Introduction to Reservoir Computing with ReservoirPy¶
Nathan Trouvain
Inria, IMN, LaBRI - Bordeaux, France
UCLA - November 14th 2023
Key oncepts and features ¶
- Numpy, Scipy, and that's it!
- Efficient execution (distributed implementation)
- Online and offline learning rules
- Complex model architectures enabled
- Documentation: https://reservoirpy.readthedocs.io/en/latest/
- GitHub: https://github.com/reservoirpy/reservoirpy
General info¶
- Everything is NumPy (and more generally "standard" scientific Python)
- First axis of arrays is always representing time.
Timeseries prediction ¶
The Lorenz attractor
$$ \begin{split} \dot{x}(t) &= \sigma (y(t) - x(t)) \\ \dot{y}(t) &= \rho x(t) - y(t) - x(t)z(t) \\ \dot{z}(t) &= x(t)y(t) - \beta z(t) \end{split} $$
- describes convection movements in a fluid. Highly chaotic!
from reservoirpy.datasets import lorenz
timesteps = 3000
X = lorenz(timesteps, x0=[17.67, 12.93, 43.91])
plot_lorenz(X, 1000)
Knowing series value at timestep $t$:
- How can we predict $t+1$, $t+100$...?
- How can we predict $t+1$, $t+2$, $\dots$, $t+n$ ?
10-steps ahead forecasting¶
Predict $P(t + 10)$ knowing $P(t)$.
from reservoirpy.datasets import to_forecasting
x, y = to_forecasting(X, forecast=10)
X_train1, y_train1 = x[:2000], y[:2000]
X_test1, y_test1 = x[2000:], y[2000:]
plot_train_test(X_train1, y_train1, X_test1, y_test1)
Some reservoir reminder¶
$$ x[t+1]= (1 - \alpha) x[t] + \alpha f(W \cdot x[t] + W_{in} \cdot u[t] + W_{fb} \cdot y[t]) $$ $$ y[t]= W_{out}^{\intercal} x[t] $$
ESN preparation¶
units = 100 # - number of units
leak_rate = 0.3 # - leaking rate
spectral_radius = 0.95 # - spectral radius
input_scaling = 0.5 # - input scaling (also called input gain)
connectivity = 0.1 # - recurrent weights connectivity probability
input_connectivity = 0.2 # - input weights connectivity probability
regularization = 1e-4 # - L2 regularization coeficient
transient = 100 # - number of warmup steps
seed = 1234 # - use for reproducibility
from reservoirpy.nodes import Reservoir, Ridge
reservoir = Reservoir(units, input_scaling=input_scaling, sr=spectral_radius,
lr=leak_rate, rc_connectivity=connectivity,
input_connectivity=input_connectivity, seed=seed)
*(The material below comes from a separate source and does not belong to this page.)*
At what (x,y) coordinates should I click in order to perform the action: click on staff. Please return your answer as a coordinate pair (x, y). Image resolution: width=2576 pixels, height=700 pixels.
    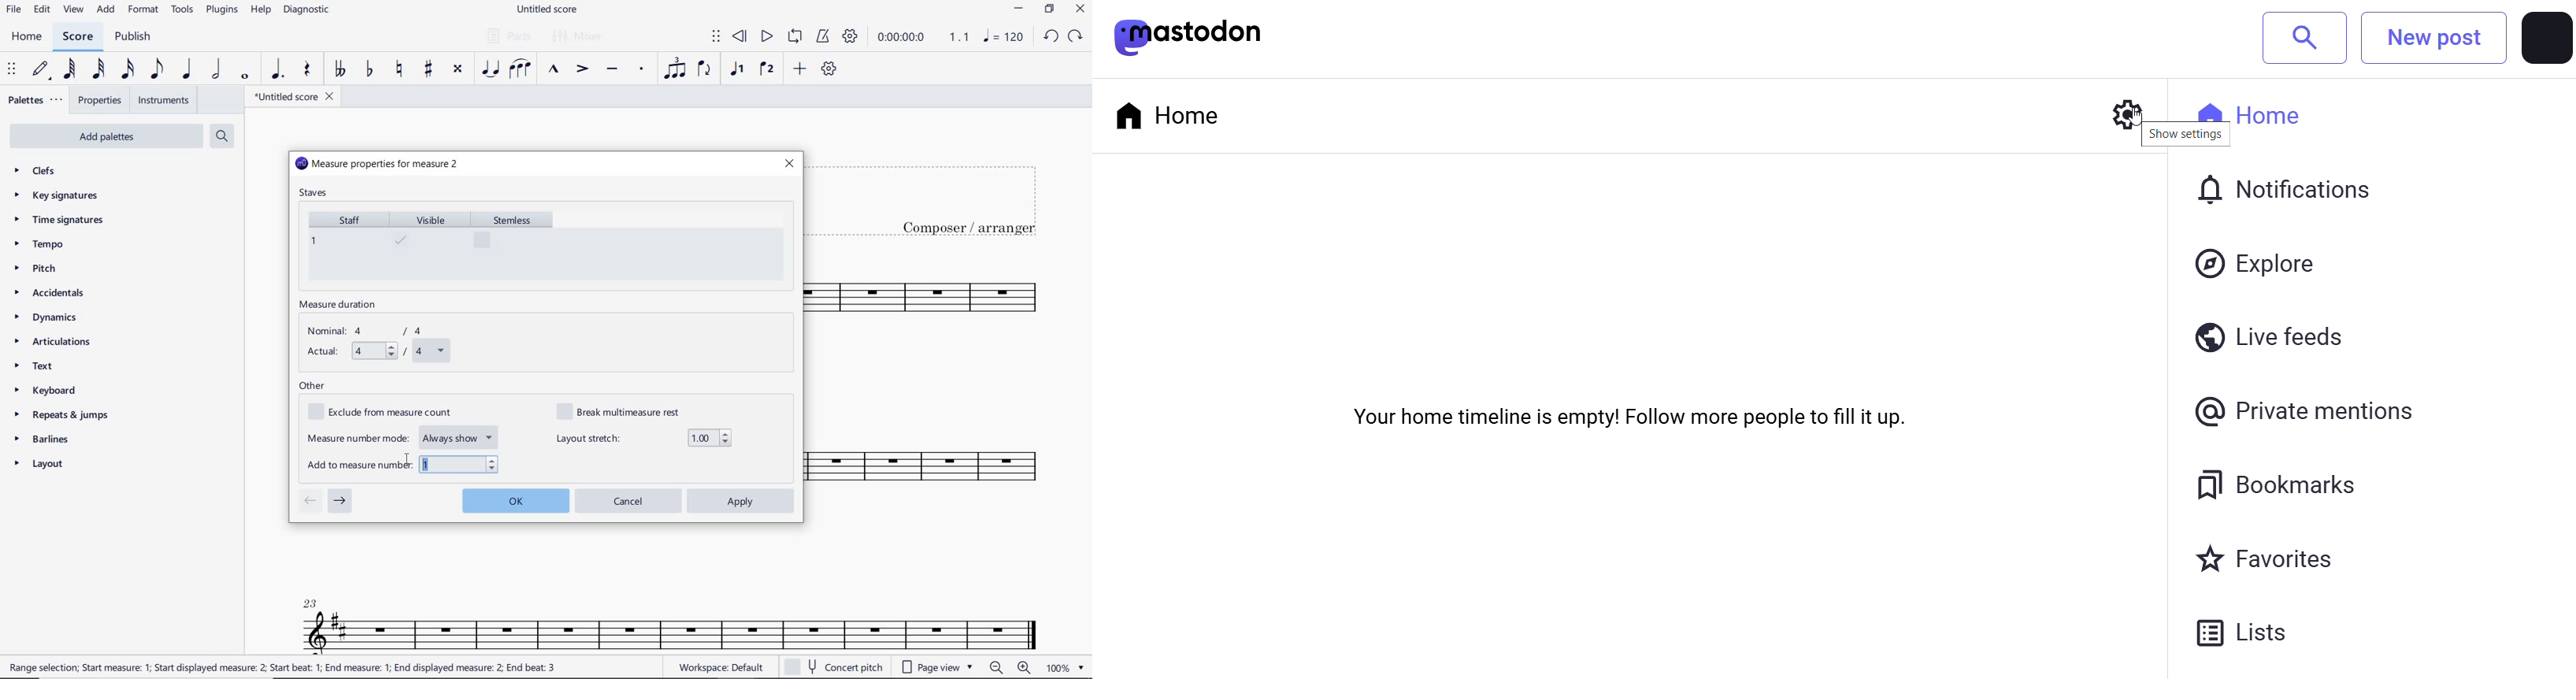
    Looking at the image, I should click on (345, 245).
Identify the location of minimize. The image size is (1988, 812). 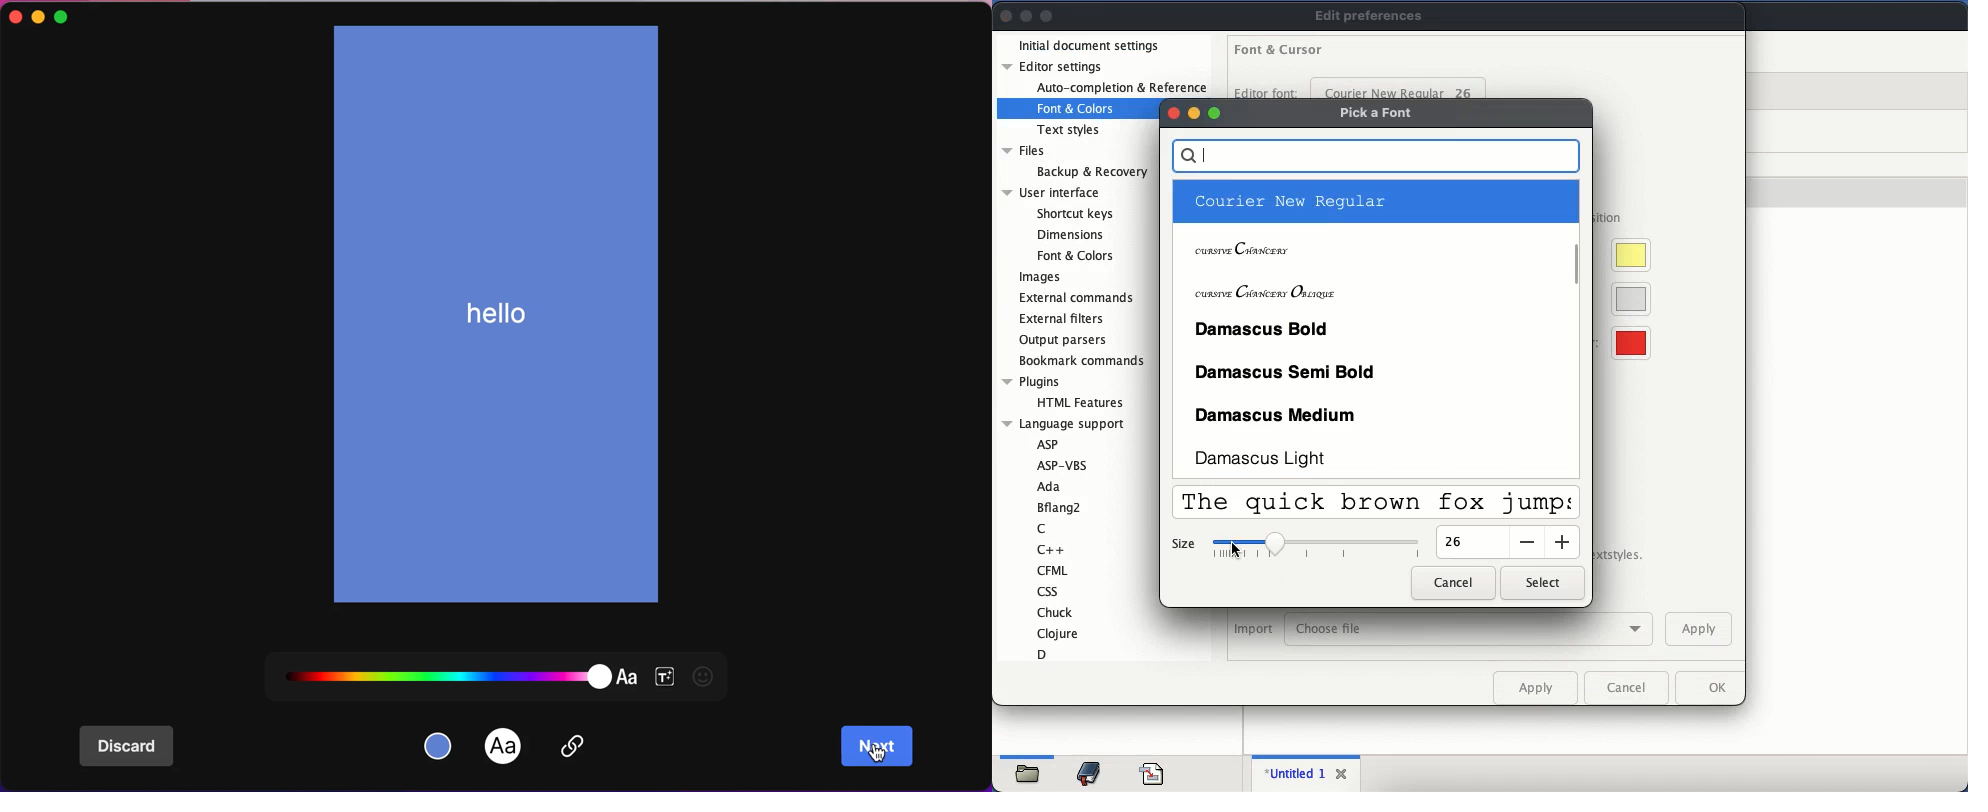
(1026, 17).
readout = Ridge(ridge=regularization)
esn = reservoir >> readout
reservoir_fb = reservoir << readout
esn_fb = reservoir_fb >> readout
ESN training¶
Learning is performed offline: model is updated only once, on all available training data.
esn.fit(X_train1, y_train1, warmup=transient);
plot_readout(readout)
ESN forecast¶
y_pred1 = esn.run(X_test1)
plot_results(y_pred1, y_test1)
Coefficient de détermination $R^2$ et erreur quadratique normalisée :
rsquare(y_test1, y_pred1), nrmse(y_test1, y_pred1)
(0.9966686152092658, 0.011448035696843583)
Closed-loop reservoir¶
- Train the ESN on solving a 1-step ahead prediction (learn the flow function $f(x_t) = x_{t+1})$
- Use ESN to predict on its own activity ("generative" mode).
units = 300 # - number of units
leak_rate = 0.3 # - leaking rate
spectral_radius = 1.25 # - spectral radius
input_scaling = 0.1 # - input scaling (also called input gain)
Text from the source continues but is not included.